▸ What you will do:
Go through the records below and copy out every line that contains the word "arrow".

▸ Recorded data:
══════════

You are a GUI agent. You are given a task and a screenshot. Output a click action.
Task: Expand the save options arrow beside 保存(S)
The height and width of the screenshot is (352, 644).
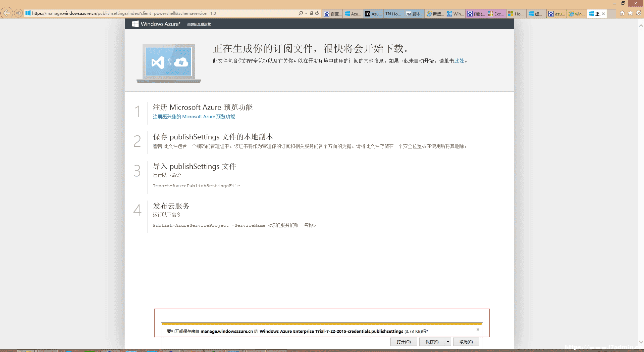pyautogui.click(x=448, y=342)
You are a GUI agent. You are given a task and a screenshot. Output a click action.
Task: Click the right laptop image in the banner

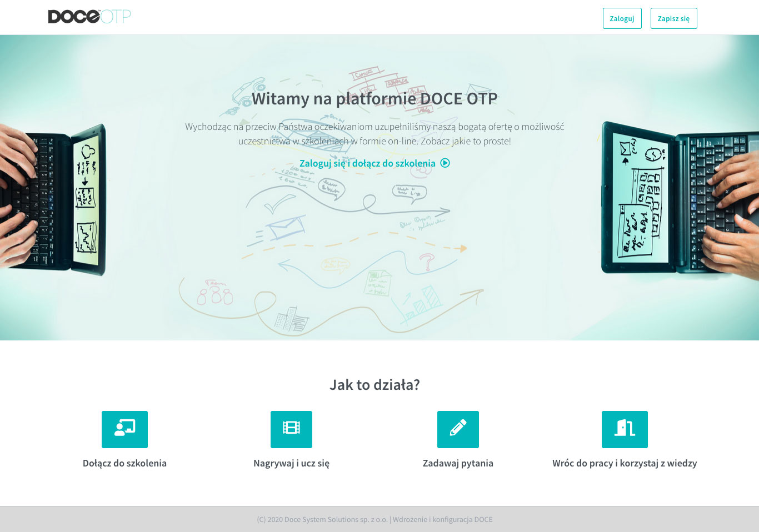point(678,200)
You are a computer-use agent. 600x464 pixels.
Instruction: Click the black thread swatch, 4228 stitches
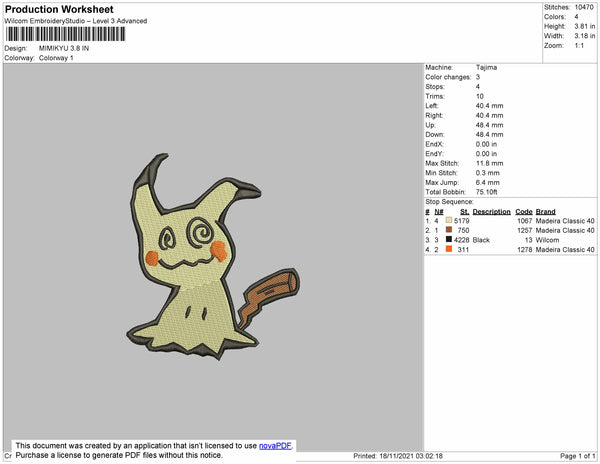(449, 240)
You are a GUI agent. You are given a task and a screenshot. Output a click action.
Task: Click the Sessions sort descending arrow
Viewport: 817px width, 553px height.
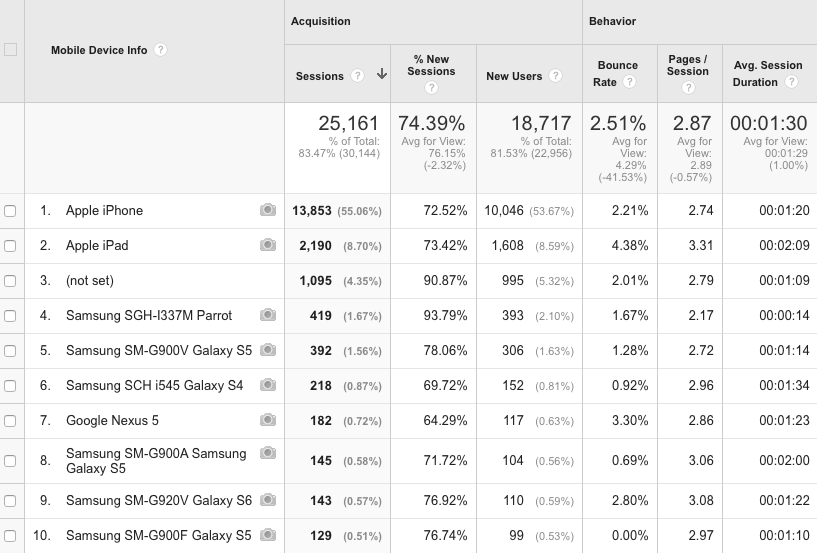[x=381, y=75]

══════════

▸ Expected output:
Task: Expand the save options arrow beside 保存(S)
Task: Click the Sessions sort descending arrow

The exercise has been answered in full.